Assignment —
Go line by line through the listing below and copy those that hold "agent".

Study material —

Content starts

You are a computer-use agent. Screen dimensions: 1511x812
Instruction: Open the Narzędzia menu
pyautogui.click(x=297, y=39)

Content ends
Content starts

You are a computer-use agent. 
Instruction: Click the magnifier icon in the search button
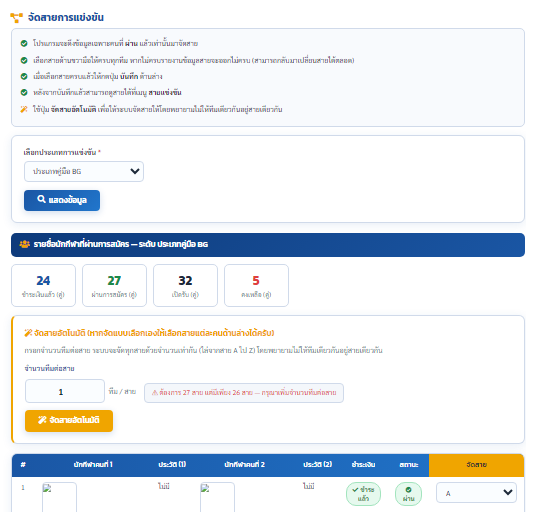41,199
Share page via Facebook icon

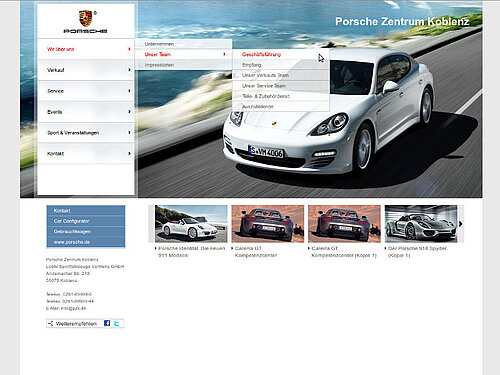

Content ends

Result for this task —
You are a computer-use agent. Screen dimensions: 1511x812
You are a computer-use agent. 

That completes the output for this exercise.